Angiulo: Virginia Ruling Opens New Chapter in Gay Marriage Debate
Monday, February 17, 2014
The February 13, 2014 decision of Bostic v. Rainey issued by a Federal Trial Court in Virginia is part of a new chapter in the marriage rights debate. The Bostic case and the December 20, 2013 decision from a Federal Trial Court in Utah in the case of Herbert v. Kitchen essentially find that state restrictions on marriage violate the Federal due process and equal protection clauses. When Judge Wright Allen ruled in Bostic that Virginia's restriction on same-sex marriage violates the Fourteenth Amendment to the United States Constitution she put that case in motion along with Herbert and may change the state by state approach to the definition of marriage.

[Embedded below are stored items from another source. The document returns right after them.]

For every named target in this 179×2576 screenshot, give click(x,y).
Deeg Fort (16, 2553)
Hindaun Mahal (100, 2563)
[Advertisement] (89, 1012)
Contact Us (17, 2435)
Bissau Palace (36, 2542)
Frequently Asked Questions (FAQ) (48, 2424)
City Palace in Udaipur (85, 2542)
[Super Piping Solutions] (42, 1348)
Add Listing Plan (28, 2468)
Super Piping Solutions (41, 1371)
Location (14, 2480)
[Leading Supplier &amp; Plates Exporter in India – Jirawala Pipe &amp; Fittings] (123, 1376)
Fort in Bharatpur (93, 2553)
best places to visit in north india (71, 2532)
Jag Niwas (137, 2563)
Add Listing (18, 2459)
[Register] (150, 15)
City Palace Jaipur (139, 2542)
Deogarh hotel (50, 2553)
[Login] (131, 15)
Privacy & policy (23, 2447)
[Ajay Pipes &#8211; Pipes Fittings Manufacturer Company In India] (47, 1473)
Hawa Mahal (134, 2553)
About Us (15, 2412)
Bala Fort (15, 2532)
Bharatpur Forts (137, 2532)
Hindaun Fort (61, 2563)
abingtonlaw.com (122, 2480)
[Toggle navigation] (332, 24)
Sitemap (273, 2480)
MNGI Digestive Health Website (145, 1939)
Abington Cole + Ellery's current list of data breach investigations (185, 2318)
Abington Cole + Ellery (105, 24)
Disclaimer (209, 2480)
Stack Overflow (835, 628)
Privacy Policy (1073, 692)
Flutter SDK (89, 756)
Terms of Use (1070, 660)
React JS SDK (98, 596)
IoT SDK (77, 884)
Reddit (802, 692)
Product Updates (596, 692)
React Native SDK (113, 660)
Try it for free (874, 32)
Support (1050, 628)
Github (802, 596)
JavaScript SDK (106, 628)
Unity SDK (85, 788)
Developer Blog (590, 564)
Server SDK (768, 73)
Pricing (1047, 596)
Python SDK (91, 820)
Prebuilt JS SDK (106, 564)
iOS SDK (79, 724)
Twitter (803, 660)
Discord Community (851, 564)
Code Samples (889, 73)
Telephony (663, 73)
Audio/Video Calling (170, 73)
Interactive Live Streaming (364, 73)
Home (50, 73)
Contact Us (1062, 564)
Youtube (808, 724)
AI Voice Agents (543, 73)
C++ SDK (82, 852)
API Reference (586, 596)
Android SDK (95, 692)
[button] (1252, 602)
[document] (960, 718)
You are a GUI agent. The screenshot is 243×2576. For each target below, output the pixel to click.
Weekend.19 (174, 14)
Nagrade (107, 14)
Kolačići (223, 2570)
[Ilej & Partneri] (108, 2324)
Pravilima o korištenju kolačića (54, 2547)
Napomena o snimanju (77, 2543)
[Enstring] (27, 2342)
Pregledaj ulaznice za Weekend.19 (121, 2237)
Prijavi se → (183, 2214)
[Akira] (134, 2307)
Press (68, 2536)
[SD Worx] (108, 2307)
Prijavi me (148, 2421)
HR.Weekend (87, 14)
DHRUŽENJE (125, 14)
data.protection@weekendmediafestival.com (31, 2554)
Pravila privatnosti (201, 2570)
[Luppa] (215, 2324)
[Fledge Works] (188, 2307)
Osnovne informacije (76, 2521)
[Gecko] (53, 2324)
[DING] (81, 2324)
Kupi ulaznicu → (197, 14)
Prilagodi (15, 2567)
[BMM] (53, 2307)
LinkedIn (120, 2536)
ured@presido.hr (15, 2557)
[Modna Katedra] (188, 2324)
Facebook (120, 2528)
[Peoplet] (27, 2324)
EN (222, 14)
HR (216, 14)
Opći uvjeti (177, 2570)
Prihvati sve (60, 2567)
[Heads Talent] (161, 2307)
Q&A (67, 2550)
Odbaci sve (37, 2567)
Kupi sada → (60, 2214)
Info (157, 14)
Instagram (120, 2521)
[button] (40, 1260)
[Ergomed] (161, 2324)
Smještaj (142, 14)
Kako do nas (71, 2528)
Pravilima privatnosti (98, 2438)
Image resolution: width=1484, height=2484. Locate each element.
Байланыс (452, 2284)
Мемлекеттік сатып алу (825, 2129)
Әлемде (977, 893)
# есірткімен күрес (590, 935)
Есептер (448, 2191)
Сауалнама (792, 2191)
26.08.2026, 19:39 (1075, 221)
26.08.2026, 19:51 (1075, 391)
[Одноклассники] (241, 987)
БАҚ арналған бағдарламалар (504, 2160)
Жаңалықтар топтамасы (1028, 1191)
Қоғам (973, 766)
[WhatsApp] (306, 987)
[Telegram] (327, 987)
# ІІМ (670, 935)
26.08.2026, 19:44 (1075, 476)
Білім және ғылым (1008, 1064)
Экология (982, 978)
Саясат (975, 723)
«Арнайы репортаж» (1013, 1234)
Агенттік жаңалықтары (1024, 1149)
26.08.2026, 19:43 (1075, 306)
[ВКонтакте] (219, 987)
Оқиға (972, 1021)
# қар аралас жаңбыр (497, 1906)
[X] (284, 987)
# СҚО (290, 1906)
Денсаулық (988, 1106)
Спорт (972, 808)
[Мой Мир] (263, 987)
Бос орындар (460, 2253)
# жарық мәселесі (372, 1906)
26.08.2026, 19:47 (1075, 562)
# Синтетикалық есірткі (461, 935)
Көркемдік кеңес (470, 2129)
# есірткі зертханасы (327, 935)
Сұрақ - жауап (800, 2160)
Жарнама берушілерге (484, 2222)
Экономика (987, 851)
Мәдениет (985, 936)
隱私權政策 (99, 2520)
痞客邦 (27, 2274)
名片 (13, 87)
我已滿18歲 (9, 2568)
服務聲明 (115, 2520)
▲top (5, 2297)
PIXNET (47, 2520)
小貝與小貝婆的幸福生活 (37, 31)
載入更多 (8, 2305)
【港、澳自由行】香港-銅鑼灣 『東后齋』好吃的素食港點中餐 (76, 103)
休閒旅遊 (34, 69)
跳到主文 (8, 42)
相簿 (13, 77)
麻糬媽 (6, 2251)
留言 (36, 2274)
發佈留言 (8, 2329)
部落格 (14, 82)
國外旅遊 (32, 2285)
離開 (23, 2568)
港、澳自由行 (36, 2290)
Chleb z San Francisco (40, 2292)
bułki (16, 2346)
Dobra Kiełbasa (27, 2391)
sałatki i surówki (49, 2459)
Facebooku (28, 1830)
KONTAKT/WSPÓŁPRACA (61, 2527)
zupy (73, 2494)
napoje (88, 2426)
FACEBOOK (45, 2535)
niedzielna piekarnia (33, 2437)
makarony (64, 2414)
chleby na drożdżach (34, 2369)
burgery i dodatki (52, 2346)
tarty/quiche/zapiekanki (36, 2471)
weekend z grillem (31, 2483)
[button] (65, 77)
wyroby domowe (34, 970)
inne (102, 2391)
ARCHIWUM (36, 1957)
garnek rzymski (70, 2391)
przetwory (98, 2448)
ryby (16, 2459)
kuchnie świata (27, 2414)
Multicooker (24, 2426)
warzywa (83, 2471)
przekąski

The Bostic and Herbert cases forecast a change because, as these decisions wind their way through their respective Appeals Courts, they are on an inevitable collision course with the U.S. Supreme Court. The term “inevitable” is based on the fact that there are advocates on both sides that feel very strongly about the subject. Without question the various parties involved, both supporting and objecting to same-sex marriage, will not hesitate to spend the money and time necessary to properly present the issue to the Supreme Court.
Other recent matters have set the stage for cases like Bostic and Herbert to be accepted for hearing before the Supreme Court. The highest court addressed the Defense of Marriage Act (“DOMA”) in the case of the United States v. Windsor in June of 2013. In that case, the Supreme Court cited the Due Process Clause when it found that restricting a same-sex spouse from using the estate tax exemption was unconstitutional.
Not only has the Supreme Court shown a willingness to address these types of concerns, but the February 10, 2014 memorandum issued by Attorney General Eric Holder creates an additional issue. That memo instituted a policy that Department of Justice employees would “to the extent federal law permits . . . recognize lawful same-sex marriages as broadly as possible.” This policy appears to create an increasingly widening gap between states that do not recognize same-sex marriages and the federal government. This, in turn, places the federal interpretation of the due process and equal protection clauses as a controversy of law that the Supreme Court is uniquely qualified to resolve.
Should the U.S. Supreme Court choose to address whether, or not, the Federal Constitution bars limitations on marriage to be between one man and one woman the result would be felt nationwide. If the court permits the states to decide for themselves, then the future of this issue would look much like it does now with ongoing local legislative action and lawsuits. If, however, the court accepts the logic from cases like Bostic and Herbert, the nation would have a single definition of marriage applied in every state. For better or worse.